答案1
通过创建双阶乘的递归定义,我能够为 Gamma 函数的整数和半整数找到解决方案。可能效率不高,但确实有效。
\tikzmath{
function doublefactorial(\x) {
if (\x > 1) then {
return \x * doublefactorial(\x-2);
} else {
return 1;
};
};
% this definition only works for positive integers and half integers
function gamma(\x) {
if isodd(int(2*\x)) then {
return doublefactorial(int(2*\x-2))* sqrt(pi) / 2^(\x-0.5);
} else {
return factorial(int(\x-1));
};
};
}
答案2
在 Asymptote 中,可以使用双阶乘(用户定义)和 Gamma(内置)作为替代方案。
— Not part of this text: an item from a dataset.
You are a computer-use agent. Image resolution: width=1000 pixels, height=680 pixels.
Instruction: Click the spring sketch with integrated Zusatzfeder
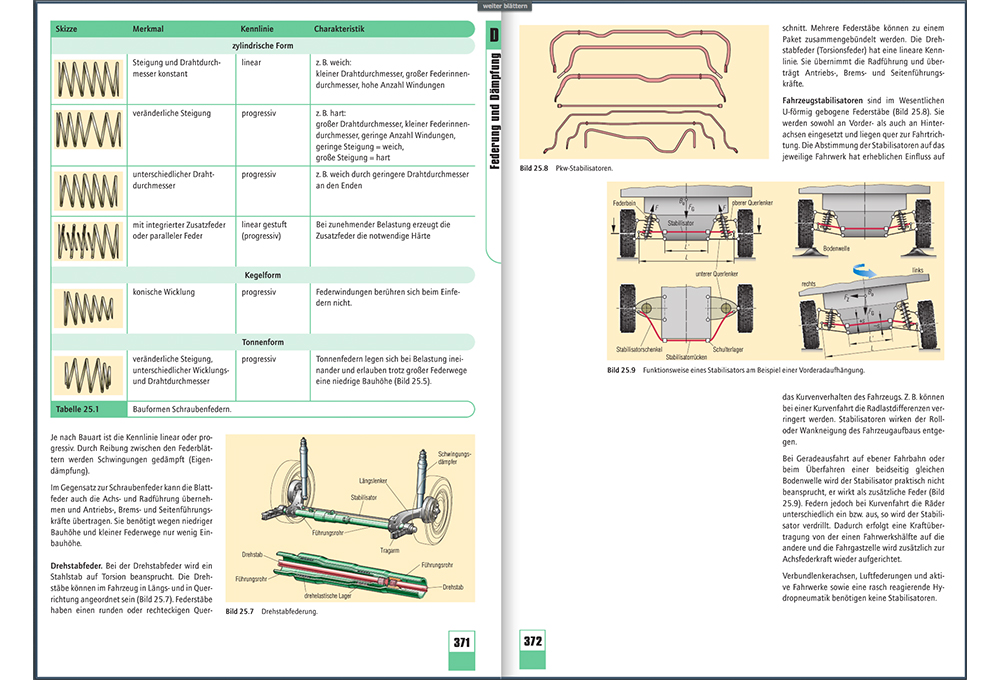click(x=88, y=241)
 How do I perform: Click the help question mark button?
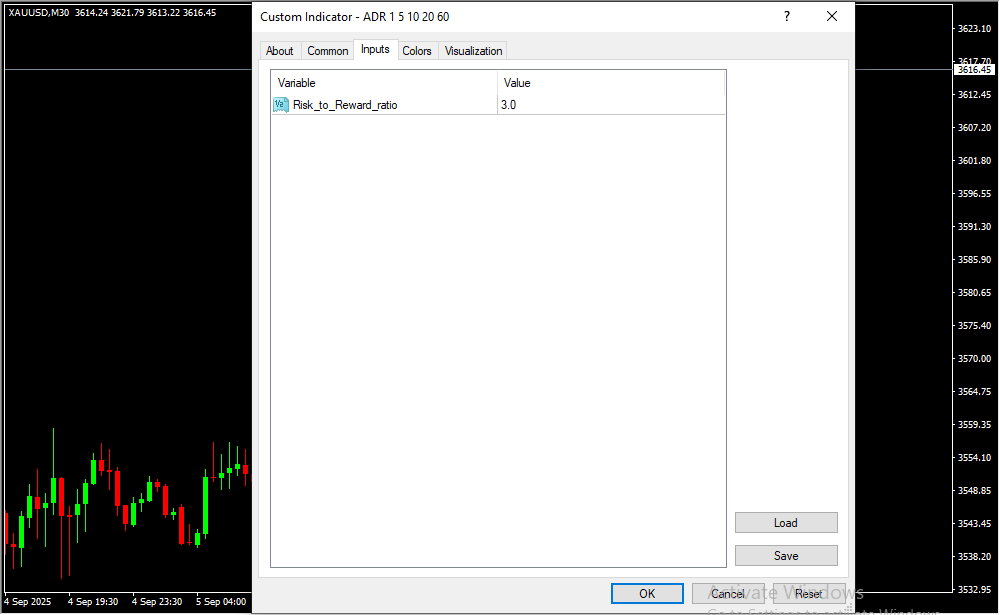pyautogui.click(x=787, y=16)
// http://asymptote.ualberta.ca/
// Double factorial.
int doublefactorial(int n){
int b=n;
while (n>2){
b=b*(n-2);
n=n-2;
}
return b;
}
for (int i=1; i<8; ++i)
write(string(i)+' !! = ',doublefactorial(i));
for (int i=3; i<8; ++i)
write('Gamma('+string(i)+') = '+string(i-1)+'! = ',gamma(i));
输出:
1 !! = 1
2 !! = 2
3 !! = 3
4 !! = 8
5 !! = 15
6 !! = 48
7 !! = 105
Gamma(3) = 2! = 2
Gamma(4) = 3! = 6
Gamma(5) = 4! = 24
Gamma(6) = 5! = 120
Gamma(7) = 6! = 720